I had asked in an interview, are there any cases that may force you to use blocking code in a node.js server?
my answer was: I didn't ever need that in any project but I think it may be useful in some tasks that need much CPU processing like Some Image Processing or video generation.
so experts, can you correct that for me, is there any case that a blocking code would be a must?
First off, you have to distinguish between the different types of programs. A server that you expect to be responsive to many different incoming requests has very different needs than a single user program you write to do some file management or fetch some content and insert it in a database.
So, if you're not a multi-user server, you may be able to use synchronous I/O everywhere it's offered (most specifically for file access). For example, I have several scripts that do file management on my hard disk. These scripts don't have any server component and are run automatically in the middle of the night to trim backups, trim log files, etc... These scripts are perfectly OK to use synchronous I/O for pretty much anything.

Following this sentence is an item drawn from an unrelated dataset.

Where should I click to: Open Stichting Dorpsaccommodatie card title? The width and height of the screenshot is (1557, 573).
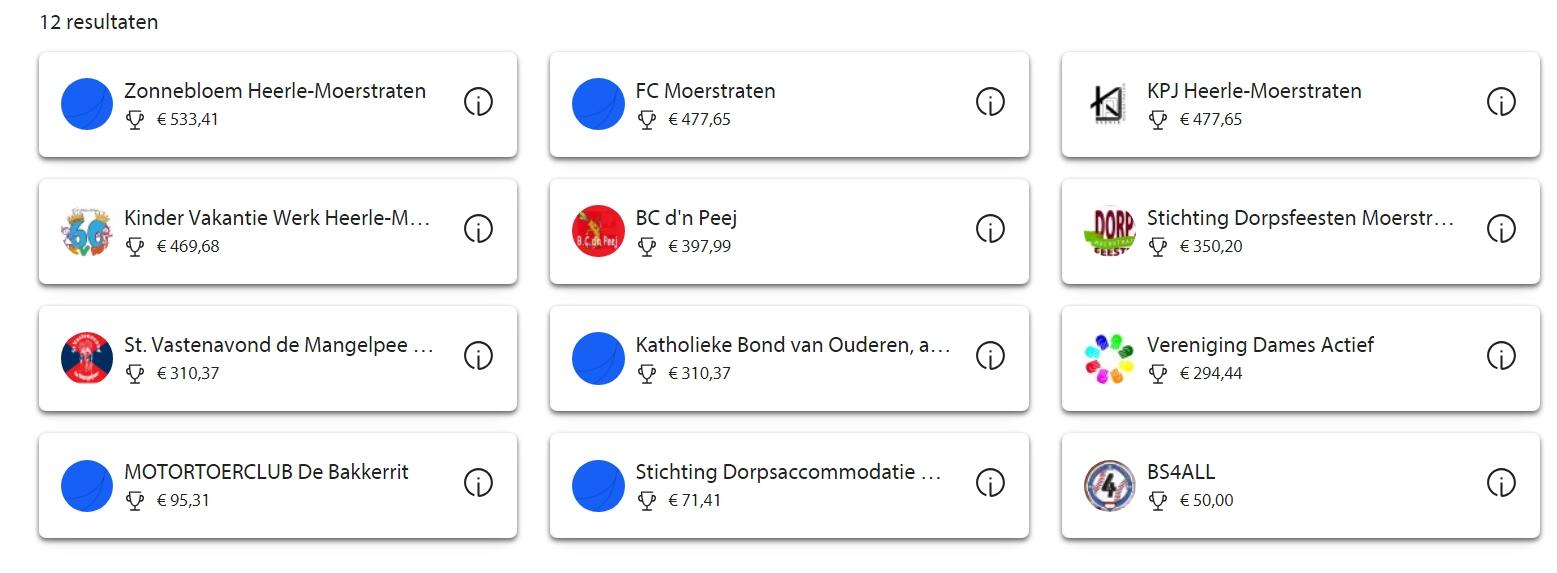[x=789, y=472]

If, on the other hand, you are a mutli-user server and you need to be responsive to incoming requests that can arrive at any time, then the only two times you can/should use blocking I/O or blocking crypto are at startup time or in some sort of shut-down scenario. For all other code in service of incoming requests, you have to use non-blocking, asynchronous I/O to avoid locking up your server during a request and making it non-responsive to new incoming requests.
If you have time consuming, CPU-intensive operations such as image processing or video generation, then you will want to offload that processing to another thread or process so that your main server thread is not blocked doing that processing. A typical way of handling that would be to create a worker pool of N processes/threads that can be sent jobs to crunch on. Then, you keep your most CPU-intensive work out of the main nodejs thread, allowing it to stay responsive to incoming requests.

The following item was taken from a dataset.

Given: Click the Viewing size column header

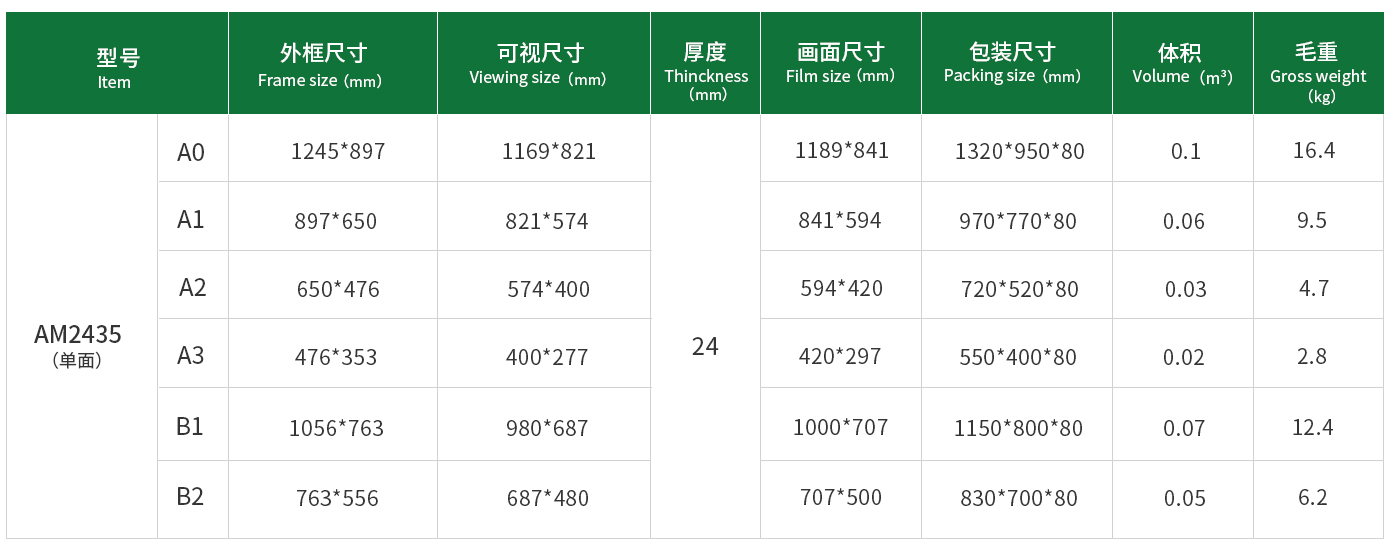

so experts, can you correct that for me, is there any case that a blocking code would be a must?
Synchronous (blocking) I/O vastly simplifies server startup as you can do things like read configurations synchronously. You could write that code asynchronously, but then your module interface often end up having to return promises that indicate when it's actually ready and done with its initialization which complicates using the module.
For example, require() is synchronous and this really, really helps make initialization a lot simpler.
The only place I know of in a server where blocking code might be required is if you're trying to write something to disk right before your program exits when it's already in the process of exiting. You get notified of an exit event and if you try to use asynchronous file I/O, then your program will exit before the I/O finishes. In that case, you may need to use synchronous file I/O (which is not a problem in that circumstance).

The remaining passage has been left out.